(Information given Opens)

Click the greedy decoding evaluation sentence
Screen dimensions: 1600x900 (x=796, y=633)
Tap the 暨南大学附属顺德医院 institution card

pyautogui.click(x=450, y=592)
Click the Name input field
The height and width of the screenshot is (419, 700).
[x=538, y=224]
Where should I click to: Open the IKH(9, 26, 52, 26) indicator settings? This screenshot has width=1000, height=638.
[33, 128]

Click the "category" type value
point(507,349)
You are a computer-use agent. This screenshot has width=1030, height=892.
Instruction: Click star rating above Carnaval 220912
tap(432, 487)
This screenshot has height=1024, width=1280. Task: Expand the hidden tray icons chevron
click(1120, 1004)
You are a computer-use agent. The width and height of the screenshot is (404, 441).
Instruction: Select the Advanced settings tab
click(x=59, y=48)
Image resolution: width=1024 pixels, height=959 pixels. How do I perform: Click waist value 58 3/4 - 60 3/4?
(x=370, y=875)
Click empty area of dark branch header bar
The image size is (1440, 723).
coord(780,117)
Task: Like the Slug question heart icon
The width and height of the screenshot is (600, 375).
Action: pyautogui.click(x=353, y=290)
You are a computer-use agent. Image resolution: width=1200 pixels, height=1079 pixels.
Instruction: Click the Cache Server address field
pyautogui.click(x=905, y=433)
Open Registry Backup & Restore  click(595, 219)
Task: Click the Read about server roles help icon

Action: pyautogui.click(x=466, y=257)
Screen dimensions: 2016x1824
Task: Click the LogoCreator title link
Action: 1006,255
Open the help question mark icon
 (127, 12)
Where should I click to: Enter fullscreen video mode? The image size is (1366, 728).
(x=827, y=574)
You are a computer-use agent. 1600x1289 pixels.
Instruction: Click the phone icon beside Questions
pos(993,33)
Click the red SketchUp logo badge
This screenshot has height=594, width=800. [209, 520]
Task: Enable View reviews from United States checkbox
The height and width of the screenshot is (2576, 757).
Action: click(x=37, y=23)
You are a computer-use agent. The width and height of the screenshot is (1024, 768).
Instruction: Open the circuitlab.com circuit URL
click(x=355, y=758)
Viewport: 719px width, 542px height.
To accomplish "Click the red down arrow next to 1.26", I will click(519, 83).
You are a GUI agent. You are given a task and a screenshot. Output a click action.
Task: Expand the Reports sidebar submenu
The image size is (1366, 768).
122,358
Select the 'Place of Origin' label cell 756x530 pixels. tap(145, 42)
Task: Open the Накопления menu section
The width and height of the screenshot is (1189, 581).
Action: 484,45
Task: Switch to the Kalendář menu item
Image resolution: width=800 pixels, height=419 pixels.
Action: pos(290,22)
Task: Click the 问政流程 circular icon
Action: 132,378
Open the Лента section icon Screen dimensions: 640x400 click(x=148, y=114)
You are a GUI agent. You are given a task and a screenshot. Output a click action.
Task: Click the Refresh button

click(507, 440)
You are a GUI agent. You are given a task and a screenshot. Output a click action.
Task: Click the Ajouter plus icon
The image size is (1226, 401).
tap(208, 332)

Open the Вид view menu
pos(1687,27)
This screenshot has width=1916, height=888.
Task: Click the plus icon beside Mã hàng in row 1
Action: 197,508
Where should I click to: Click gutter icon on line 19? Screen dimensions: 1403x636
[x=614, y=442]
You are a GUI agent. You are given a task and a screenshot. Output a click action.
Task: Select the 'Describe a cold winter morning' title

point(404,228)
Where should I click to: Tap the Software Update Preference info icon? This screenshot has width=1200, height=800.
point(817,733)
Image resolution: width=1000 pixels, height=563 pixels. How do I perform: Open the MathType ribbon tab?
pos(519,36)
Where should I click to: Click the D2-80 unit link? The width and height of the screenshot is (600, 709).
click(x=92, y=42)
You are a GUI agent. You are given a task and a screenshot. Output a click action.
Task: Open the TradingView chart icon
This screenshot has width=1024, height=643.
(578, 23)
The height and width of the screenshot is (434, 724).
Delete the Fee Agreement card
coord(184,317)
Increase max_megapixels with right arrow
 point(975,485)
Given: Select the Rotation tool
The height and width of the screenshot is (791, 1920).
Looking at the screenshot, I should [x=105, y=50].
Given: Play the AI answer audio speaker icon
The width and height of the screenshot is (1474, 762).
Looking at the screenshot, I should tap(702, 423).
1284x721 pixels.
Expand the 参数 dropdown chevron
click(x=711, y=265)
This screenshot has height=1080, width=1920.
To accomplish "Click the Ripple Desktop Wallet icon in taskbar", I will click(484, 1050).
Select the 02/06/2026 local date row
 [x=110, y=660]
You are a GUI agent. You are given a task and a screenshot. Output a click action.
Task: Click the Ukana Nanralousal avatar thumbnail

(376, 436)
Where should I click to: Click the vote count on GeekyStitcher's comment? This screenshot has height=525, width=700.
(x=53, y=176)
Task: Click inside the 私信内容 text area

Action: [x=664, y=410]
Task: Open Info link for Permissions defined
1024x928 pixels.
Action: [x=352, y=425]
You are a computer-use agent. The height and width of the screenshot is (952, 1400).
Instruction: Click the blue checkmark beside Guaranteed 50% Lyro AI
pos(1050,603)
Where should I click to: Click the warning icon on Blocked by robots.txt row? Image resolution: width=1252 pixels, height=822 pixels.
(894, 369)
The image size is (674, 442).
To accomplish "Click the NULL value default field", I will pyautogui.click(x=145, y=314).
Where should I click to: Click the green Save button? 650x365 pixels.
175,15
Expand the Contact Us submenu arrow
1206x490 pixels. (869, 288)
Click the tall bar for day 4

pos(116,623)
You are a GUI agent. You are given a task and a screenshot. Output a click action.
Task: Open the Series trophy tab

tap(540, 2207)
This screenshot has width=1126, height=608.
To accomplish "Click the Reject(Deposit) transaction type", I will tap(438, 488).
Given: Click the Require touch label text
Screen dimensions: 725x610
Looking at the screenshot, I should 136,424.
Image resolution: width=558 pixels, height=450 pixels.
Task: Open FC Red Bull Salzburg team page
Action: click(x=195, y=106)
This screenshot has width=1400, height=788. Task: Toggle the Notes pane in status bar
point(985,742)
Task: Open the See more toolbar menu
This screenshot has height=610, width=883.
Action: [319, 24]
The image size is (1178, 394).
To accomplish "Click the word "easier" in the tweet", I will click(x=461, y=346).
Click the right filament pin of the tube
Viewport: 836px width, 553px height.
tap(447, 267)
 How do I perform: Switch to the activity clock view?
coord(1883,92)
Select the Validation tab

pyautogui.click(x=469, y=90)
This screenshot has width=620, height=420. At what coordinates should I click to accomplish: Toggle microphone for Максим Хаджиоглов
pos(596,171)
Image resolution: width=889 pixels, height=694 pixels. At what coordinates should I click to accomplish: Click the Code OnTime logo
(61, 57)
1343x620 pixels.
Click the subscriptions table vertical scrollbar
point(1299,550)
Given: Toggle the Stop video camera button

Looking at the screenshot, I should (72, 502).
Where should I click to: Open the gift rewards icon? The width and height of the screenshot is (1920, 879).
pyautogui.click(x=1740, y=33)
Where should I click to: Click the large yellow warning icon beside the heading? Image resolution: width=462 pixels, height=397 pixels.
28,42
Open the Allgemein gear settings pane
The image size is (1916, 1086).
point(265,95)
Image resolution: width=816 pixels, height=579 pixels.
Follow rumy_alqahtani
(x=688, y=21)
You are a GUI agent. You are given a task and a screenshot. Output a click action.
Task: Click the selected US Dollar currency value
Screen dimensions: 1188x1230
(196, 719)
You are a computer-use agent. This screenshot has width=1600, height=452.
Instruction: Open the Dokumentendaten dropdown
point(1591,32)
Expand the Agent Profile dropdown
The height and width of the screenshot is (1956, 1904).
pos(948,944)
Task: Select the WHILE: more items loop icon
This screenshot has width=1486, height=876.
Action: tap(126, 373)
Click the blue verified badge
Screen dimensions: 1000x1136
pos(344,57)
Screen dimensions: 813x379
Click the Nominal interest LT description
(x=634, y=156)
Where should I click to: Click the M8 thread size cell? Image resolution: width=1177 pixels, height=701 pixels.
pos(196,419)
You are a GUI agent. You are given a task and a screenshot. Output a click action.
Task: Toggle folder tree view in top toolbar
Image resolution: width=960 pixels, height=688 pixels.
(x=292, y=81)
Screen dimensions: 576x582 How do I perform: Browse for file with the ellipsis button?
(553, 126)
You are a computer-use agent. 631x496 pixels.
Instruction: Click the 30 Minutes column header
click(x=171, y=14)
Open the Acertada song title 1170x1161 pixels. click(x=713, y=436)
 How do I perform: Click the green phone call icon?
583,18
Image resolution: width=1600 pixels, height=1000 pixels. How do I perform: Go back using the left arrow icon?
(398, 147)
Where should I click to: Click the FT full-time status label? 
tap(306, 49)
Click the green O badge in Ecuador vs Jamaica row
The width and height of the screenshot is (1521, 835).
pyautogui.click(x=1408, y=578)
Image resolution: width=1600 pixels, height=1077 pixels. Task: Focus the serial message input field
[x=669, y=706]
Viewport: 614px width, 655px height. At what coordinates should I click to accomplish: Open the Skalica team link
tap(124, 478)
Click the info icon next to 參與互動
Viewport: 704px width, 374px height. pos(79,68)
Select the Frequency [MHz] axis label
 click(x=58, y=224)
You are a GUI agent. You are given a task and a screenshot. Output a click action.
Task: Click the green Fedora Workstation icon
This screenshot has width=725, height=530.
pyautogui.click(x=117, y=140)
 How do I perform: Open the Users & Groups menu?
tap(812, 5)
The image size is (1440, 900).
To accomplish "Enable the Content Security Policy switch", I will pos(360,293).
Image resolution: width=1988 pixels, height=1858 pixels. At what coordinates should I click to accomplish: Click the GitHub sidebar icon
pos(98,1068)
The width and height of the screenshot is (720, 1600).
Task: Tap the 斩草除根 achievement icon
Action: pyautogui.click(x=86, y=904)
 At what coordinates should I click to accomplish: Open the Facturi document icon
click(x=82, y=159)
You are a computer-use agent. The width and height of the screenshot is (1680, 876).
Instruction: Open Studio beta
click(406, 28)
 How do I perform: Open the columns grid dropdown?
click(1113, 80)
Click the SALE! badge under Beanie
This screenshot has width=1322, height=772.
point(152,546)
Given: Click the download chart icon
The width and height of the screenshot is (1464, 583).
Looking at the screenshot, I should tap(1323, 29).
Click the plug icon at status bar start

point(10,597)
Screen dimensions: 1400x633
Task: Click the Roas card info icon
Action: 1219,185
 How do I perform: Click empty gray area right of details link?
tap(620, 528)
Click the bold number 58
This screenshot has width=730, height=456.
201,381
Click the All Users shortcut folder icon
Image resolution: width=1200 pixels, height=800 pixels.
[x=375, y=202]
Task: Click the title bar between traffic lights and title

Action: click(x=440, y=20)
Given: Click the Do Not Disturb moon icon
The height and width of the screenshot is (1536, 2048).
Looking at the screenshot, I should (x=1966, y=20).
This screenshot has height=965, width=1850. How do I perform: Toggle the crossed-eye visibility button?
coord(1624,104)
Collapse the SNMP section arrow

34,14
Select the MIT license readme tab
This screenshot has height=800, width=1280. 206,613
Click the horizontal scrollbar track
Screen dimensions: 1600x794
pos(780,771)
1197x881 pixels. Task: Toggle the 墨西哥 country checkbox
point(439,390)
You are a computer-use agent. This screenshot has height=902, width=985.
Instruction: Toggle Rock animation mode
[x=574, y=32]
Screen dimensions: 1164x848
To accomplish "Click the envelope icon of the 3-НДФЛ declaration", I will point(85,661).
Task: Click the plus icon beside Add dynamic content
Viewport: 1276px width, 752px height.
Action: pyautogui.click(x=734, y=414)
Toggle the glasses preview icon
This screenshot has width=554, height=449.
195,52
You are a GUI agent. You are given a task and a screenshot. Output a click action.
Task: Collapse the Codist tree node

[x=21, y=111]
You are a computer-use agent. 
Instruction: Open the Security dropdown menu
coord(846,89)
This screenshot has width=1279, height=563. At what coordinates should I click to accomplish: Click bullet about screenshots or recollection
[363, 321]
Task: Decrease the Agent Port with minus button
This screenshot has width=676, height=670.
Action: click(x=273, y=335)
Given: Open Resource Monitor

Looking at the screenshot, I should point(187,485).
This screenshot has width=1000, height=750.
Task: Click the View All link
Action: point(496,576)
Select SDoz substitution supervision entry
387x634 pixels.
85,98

(Information given Closes)

• [Assignment]:
Stop after the line containing "has width=1030, height=892.": print exactly the lines from the start of the entries above up to it, that line included.

• [Answer to the exercise]:
Click the greedy decoding evaluation sentence
Screen dimensions: 1600x900 (x=796, y=633)
Tap the 暨南大学附属顺德医院 institution card

pyautogui.click(x=450, y=592)
Click the Name input field
The height and width of the screenshot is (419, 700).
[x=538, y=224]
Where should I click to: Open the IKH(9, 26, 52, 26) indicator settings? This screenshot has width=1000, height=638.
[33, 128]

Click the "category" type value
point(507,349)
You are a computer-use agent. This screenshot has width=1030, height=892.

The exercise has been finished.